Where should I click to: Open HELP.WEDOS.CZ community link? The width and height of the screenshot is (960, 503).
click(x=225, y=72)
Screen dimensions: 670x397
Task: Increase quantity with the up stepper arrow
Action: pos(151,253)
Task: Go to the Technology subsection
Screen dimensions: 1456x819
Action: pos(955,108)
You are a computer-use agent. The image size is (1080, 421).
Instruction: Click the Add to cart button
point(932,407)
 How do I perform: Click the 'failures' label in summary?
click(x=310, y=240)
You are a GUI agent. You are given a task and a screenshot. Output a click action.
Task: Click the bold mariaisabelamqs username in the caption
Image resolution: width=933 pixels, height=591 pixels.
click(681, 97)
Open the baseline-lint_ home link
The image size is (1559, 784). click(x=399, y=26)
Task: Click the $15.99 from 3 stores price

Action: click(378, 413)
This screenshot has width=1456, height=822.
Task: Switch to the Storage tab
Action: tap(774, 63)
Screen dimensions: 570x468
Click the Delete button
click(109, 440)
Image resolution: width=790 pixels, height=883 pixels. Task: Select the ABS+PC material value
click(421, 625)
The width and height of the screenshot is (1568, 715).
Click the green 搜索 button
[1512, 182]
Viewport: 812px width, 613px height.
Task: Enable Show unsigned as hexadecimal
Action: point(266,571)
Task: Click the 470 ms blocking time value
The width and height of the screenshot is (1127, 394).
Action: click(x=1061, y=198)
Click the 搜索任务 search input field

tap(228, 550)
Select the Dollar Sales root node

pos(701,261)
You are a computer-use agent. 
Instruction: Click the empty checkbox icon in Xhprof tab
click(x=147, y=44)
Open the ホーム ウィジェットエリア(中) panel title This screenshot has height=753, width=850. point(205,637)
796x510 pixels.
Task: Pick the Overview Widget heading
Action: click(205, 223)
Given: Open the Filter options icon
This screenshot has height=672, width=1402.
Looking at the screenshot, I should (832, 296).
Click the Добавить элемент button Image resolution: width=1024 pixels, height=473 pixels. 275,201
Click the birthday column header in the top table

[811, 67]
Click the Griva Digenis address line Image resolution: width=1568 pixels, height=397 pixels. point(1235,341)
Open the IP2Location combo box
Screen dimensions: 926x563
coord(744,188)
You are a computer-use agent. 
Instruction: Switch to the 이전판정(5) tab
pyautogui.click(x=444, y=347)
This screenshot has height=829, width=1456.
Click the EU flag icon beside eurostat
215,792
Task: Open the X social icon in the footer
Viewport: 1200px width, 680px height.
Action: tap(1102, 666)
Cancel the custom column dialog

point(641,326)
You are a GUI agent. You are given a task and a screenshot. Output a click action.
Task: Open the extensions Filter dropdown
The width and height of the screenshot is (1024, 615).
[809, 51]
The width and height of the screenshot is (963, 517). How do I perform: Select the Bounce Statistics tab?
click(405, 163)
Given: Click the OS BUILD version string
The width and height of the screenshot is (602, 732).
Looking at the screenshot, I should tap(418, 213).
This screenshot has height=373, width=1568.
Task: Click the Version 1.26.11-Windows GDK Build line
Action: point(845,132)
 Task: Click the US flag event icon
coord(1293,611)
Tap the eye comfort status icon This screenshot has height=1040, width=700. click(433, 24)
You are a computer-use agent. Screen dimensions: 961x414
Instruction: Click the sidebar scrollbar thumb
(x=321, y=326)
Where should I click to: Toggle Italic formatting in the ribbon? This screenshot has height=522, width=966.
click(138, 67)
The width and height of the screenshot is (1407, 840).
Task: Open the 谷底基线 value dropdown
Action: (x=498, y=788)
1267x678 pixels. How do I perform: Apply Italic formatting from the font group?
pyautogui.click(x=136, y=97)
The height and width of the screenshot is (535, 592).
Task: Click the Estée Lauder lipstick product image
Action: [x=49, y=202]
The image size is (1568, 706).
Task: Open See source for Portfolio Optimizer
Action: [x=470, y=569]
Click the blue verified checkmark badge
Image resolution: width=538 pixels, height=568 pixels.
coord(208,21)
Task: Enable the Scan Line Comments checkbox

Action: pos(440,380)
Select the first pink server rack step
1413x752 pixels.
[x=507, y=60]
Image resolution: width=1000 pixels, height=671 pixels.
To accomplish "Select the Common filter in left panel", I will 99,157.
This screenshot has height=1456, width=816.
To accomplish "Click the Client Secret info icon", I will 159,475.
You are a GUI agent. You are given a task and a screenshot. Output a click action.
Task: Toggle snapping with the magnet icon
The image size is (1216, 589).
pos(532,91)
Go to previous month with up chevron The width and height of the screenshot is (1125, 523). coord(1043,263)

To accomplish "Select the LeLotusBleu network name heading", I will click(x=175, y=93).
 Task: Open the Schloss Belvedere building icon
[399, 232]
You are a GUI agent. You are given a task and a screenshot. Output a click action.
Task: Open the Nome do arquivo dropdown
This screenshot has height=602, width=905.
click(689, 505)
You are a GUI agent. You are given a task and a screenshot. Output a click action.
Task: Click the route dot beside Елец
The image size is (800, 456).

Work request: In the data above, find each line where the string "computer" appears, then copy it.

Written answer:
You are a computer-use agent. The image size is (1080, 421).
You are a computer-use agent. 
You are a computer-use agent. 
You are a computer-use agent. Screen dimensions: 961x414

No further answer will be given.